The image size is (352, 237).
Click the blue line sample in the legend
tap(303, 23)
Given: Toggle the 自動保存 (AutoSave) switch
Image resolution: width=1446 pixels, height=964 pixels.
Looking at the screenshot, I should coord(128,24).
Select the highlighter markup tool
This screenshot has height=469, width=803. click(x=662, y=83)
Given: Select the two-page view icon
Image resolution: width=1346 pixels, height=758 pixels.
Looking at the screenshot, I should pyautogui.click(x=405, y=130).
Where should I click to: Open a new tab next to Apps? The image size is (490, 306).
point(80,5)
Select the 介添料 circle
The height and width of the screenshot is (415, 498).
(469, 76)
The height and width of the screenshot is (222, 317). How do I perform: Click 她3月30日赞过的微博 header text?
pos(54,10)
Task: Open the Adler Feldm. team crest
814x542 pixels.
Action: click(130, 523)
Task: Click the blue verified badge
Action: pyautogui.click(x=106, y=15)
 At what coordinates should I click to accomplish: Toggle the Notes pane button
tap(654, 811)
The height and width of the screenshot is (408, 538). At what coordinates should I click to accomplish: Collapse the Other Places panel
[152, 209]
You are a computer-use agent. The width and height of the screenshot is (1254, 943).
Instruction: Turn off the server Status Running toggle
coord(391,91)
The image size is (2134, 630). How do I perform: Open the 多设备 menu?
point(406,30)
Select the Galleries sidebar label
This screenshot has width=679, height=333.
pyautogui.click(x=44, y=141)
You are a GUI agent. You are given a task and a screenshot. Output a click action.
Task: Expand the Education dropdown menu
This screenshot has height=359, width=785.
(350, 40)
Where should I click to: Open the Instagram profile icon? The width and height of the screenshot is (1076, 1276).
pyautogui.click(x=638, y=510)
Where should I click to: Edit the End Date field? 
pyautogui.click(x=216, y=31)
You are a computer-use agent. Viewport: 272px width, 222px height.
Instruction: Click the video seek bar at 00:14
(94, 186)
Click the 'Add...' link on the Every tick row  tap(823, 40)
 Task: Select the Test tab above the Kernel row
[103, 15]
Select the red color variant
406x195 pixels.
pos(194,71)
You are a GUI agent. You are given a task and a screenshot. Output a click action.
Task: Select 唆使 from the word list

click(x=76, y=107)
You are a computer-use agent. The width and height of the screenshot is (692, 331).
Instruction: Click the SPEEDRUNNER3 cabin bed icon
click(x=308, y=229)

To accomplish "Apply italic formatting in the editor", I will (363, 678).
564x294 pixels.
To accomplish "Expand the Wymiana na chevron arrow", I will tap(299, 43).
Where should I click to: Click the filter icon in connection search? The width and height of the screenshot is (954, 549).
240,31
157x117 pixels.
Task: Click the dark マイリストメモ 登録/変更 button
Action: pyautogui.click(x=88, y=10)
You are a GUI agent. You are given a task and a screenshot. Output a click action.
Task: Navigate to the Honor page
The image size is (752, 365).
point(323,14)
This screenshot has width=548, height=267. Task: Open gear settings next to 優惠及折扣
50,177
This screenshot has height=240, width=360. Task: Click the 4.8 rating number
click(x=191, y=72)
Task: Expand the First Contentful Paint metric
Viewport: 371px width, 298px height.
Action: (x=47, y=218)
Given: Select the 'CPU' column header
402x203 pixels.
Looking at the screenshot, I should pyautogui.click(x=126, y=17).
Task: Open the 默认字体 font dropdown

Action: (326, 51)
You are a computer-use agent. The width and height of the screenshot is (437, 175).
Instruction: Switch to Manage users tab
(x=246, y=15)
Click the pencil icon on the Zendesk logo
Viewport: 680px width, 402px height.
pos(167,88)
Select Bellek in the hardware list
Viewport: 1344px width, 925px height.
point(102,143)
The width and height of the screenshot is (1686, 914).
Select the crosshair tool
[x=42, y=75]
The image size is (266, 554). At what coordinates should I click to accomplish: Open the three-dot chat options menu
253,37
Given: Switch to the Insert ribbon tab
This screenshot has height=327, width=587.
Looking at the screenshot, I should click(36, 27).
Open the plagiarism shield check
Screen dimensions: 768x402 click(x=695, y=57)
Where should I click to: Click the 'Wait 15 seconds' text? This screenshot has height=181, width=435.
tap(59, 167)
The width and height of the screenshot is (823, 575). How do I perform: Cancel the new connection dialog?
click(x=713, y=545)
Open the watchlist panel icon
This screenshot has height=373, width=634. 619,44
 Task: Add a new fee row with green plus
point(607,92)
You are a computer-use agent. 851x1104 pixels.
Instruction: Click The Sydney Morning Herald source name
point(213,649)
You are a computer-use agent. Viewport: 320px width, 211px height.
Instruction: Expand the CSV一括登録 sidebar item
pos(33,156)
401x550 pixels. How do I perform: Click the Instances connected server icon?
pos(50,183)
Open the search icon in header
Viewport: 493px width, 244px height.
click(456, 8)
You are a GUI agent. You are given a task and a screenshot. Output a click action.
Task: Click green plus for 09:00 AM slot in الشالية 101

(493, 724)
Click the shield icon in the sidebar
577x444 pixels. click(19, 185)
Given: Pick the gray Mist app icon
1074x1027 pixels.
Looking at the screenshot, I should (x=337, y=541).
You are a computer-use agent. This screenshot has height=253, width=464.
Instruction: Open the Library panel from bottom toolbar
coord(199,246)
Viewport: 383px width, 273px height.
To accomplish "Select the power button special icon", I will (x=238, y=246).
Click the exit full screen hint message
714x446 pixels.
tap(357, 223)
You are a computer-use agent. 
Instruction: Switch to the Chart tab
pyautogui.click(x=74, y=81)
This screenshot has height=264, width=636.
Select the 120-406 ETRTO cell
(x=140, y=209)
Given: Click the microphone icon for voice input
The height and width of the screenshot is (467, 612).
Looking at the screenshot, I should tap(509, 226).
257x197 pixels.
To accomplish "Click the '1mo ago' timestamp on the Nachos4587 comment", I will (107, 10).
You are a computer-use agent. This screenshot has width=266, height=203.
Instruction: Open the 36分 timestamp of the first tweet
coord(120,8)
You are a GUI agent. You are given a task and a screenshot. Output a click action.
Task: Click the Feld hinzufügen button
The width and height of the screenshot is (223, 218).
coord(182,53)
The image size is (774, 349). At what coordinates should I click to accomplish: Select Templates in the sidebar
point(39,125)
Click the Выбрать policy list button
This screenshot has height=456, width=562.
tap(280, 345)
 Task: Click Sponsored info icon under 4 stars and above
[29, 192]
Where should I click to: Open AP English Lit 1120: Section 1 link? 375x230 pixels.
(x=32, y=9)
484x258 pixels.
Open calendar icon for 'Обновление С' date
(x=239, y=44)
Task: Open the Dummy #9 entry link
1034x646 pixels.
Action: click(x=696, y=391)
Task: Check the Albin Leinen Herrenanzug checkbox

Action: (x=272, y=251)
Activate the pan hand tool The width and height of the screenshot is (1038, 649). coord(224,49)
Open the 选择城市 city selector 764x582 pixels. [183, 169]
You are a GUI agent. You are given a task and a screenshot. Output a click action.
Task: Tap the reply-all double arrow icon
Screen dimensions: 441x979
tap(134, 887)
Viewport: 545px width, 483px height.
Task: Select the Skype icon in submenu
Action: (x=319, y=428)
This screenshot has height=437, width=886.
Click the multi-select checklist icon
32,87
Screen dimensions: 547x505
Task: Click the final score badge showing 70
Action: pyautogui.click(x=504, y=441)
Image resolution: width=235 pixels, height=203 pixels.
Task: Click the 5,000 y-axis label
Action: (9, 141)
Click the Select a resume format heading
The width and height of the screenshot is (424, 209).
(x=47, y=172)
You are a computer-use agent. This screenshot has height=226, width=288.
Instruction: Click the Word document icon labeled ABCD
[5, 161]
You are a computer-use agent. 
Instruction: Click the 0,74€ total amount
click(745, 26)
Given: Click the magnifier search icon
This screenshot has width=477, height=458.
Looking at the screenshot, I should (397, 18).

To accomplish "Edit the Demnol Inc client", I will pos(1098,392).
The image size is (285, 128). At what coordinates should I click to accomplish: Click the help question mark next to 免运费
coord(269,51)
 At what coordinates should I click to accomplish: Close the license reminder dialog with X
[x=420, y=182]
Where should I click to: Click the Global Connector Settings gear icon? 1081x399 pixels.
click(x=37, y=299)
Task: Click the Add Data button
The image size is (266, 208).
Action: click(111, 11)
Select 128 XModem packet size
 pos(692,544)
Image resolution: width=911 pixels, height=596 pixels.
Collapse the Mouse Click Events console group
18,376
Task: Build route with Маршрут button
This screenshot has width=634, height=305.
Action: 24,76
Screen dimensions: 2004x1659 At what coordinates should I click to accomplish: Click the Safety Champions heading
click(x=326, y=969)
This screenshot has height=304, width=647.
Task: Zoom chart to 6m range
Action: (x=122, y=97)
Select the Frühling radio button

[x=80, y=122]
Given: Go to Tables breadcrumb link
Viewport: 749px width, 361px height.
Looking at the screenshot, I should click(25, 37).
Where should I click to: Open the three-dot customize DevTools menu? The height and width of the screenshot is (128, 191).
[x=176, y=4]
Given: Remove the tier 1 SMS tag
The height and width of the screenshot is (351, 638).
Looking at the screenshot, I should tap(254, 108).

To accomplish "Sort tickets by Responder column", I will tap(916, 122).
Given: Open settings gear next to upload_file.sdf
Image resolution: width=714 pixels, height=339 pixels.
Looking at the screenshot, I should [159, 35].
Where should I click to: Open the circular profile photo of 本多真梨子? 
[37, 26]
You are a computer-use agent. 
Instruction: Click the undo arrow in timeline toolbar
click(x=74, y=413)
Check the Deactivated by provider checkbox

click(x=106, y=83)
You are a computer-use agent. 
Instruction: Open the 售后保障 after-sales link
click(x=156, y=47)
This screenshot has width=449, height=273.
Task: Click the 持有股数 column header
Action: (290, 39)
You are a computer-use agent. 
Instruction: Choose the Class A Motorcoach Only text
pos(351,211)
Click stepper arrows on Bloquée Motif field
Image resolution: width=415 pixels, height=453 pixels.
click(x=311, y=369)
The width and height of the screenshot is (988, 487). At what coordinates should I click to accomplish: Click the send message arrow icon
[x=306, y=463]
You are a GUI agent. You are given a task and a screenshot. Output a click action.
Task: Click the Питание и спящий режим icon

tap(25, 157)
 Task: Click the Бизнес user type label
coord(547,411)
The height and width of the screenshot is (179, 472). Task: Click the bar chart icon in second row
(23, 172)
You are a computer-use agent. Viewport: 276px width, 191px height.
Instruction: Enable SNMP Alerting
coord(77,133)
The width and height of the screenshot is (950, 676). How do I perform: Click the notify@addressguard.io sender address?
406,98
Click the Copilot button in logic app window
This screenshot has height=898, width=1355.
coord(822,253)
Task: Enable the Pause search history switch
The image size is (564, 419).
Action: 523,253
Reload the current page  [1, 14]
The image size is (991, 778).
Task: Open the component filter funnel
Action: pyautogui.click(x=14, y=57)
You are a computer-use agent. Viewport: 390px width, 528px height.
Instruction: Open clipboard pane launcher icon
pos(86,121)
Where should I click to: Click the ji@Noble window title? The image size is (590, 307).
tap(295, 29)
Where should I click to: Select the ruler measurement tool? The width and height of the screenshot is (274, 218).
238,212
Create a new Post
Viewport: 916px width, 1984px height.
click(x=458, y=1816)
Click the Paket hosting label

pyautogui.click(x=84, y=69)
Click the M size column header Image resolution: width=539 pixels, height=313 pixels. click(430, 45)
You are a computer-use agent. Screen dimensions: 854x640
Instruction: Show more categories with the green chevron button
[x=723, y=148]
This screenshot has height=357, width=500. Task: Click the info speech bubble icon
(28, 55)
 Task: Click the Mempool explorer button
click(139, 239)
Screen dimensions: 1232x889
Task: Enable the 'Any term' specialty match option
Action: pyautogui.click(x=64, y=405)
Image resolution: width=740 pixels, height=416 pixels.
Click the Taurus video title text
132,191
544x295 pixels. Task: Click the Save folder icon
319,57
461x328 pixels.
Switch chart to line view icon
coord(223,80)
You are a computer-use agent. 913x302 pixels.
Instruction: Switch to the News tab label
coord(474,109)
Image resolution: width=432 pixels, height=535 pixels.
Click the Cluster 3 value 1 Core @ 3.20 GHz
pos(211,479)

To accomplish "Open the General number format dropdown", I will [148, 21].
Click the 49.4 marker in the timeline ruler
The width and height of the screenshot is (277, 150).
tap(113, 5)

§

TRY IT -> An exact copy of the lines above, from the one containing "Task: Check the" through the one containing "Task: Click the Add Data button", is the whole of the answer.

RESULT OF THIS EXERCISE ->
Task: Check the Albin Leinen Herrenanzug checkbox

Action: (x=272, y=251)
Activate the pan hand tool The width and height of the screenshot is (1038, 649). coord(224,49)
Open the 选择城市 city selector 764x582 pixels. [183, 169]
You are a GUI agent. You are given a task and a screenshot. Output a click action.
Task: Tap the reply-all double arrow icon
Screen dimensions: 441x979
tap(134, 887)
Viewport: 545px width, 483px height.
Task: Select the Skype icon in submenu
Action: (x=319, y=428)
This screenshot has height=437, width=886.
Click the multi-select checklist icon
32,87
Screen dimensions: 547x505
Task: Click the final score badge showing 70
Action: pyautogui.click(x=504, y=441)
Image resolution: width=235 pixels, height=203 pixels.
Task: Click the 5,000 y-axis label
Action: (9, 141)
Click the Select a resume format heading
The width and height of the screenshot is (424, 209).
(x=47, y=172)
You are a computer-use agent. This screenshot has height=226, width=288.
Instruction: Click the Word document icon labeled ABCD
[5, 161]
You are a computer-use agent. 
Instruction: Click the 0,74€ total amount
click(745, 26)
Given: Click the magnifier search icon
This screenshot has width=477, height=458.
Looking at the screenshot, I should (397, 18).

To accomplish "Edit the Demnol Inc client", I will pos(1098,392).
The image size is (285, 128). At what coordinates should I click to accomplish: Click the help question mark next to 免运费
coord(269,51)
 At what coordinates should I click to accomplish: Close the license reminder dialog with X
[x=420, y=182]
Where should I click to: Click the Global Connector Settings gear icon? 1081x399 pixels.
click(x=37, y=299)
Task: Click the Add Data button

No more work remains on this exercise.